Months before the USA started its
participation in WW2, the B-17 four-engine bomber had
seen combat and had been shot down.
RAF’s Bomber Command acquired 20 B-17C ‘Fortress
I’ (photo) from the US in late 1940, flying their first
combat mission on 8th July 1941, (6 months before Pearl
Harbor), when three B-17C departed RAF Watton to
bomb the German naval base at Wilhelm
shaven from
high altitude (30,000 ft) in broad daylight.
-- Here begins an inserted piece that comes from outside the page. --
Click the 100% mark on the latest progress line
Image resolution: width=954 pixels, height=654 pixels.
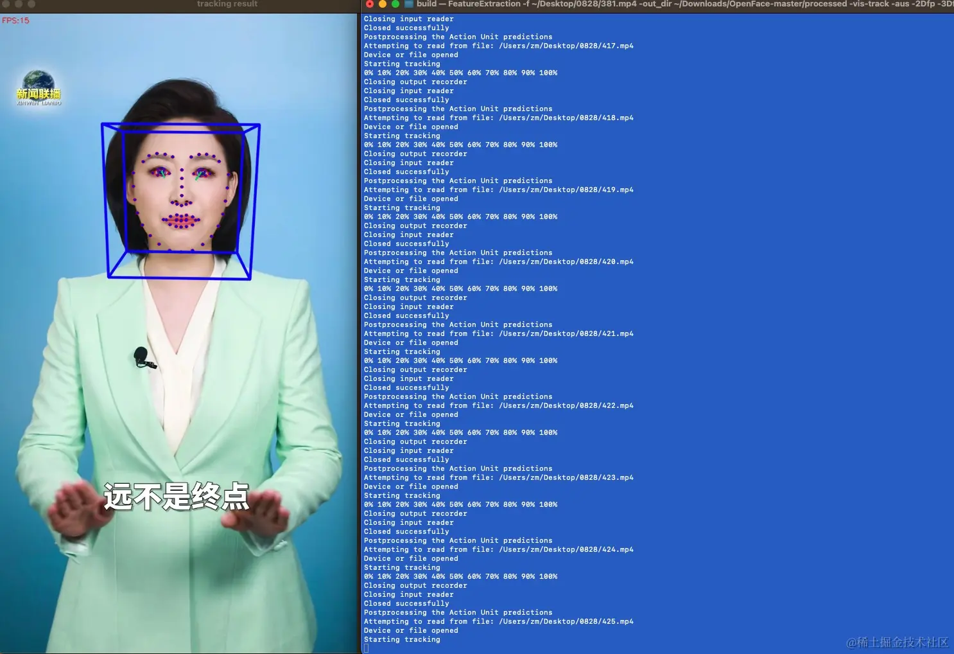pos(549,576)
The Germans fighters failed to intercept the high-flying
bombers, but the engine of one of them failed and it
diverted to a secondary target. The other two bombers
proceeded to the German port but at the high altitude
they were flying the low temperature congealed the
machine guns’ lubricant rendering them non-operational
Bombing is reported as ‘ineffective’.
By September, eight B-17Cs had been lost in operations
(combat and accidents). Bomber Command retired the
bomber due to numerous mechanical breakdowns and
its vulnerability to fighters caused by light defensive
armament and light armor. Relatively small bomb loads
and low aiming accuracy are sometimes reported -it
seems the B-17C did not employ the Norden bombsight-
The remaining bombers were handed out to Coastal
Command for anti-submarine patrols.
The Luftwaffe claimed to have shot down nine RAF
B-17s but three of the claims precede the Fortress
debut, so they are probably misidentified.
The first B-17 shot down can probably be attributed to
Uffz. Karl Pfeiffer, flying a Bf 109E-7 or F (1 or 2) from
3./JG 2 over La Pallice in France on 23rd July 1941 at
sunset
The B-17C (see picture) lacked the machine gun turrets
later installed in the B-17E. It had one MG in the dorsal,
nose, and ventral (bathtub) positions and one each in
the port and starboard side blisters. Its empty weight of
30,900 pounds was 1351 pounds lighter than the B-17E,
the model initially used by the USAAF in Europe.